__Recorded data__
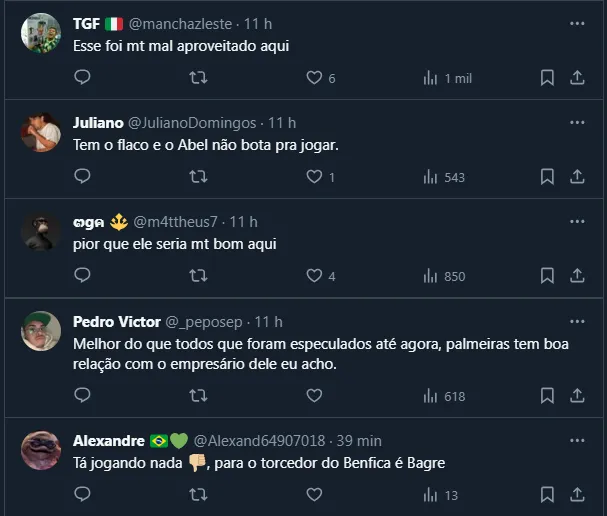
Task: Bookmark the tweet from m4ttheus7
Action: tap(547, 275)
==
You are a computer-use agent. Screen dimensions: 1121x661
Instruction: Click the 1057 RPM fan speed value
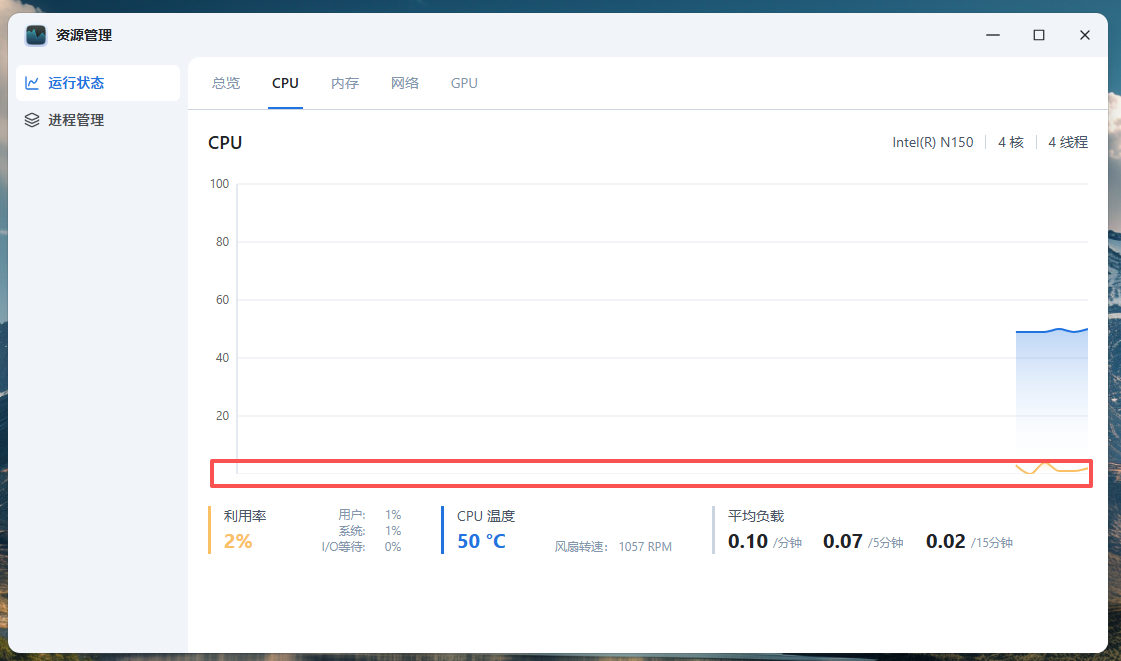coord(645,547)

__Exercise directions__
Add 68 to each coordinate in the answers, and write out again everything from the line containing "You are a computer-use" down to the line containing "coord(645,547)", with both of those lines included. Leave out the pictures.

__Task result__
You are a computer-use agent. Screen dimensions: 1121x661
Instruction: Click the 1057 RPM fan speed value
coord(713,615)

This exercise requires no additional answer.